[PATCH] md: raid10 read-error handling - resync and read-only

Add in correct read-error handling for resync and read-only situations. When read-only, we don't over-write, so we need to mark the failed drive in the r10_bio so we don't re-try it. During resync, we always read all blocks, so if there is a read error, we simply over-write it with the good block that we found (assuming we found one). Note that the recovery case still isn't handled in an interesting way. There is nothing useful to do for the 2-copies case. If there are 3 or more copies, then we could try reading from one of the non-missing copies, but this is a bit complicated and very rarely would be used, so I'm leaving it for now.

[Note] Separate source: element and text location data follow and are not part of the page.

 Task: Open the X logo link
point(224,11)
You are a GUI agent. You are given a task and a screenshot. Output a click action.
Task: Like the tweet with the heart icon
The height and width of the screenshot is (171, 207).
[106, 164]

Signed-off-by: Neil Brown <neilb@suse.de> Signed-off-by: Andrew Morton <akpm@osdl.org> Signed-off-by: Linus Torvalds <torvalds@osdl.org>
author: NeilBrown <neilb@suse.de> 2006-01-06 00:20:29 -0800
committer: Linus Torvalds <torvalds@g5.osdl.org> 2006-01-06 08:34:05 -0800
commit: 0eb3ff12aa8a12538ef681dc83f4361636a0699f (patch)
tree: e5d4b8353362cefd096a4b1ee1a8f473c01169b6
parent: 4443ae10ca15d07922ceda622f03db8865fa3d13 (diff)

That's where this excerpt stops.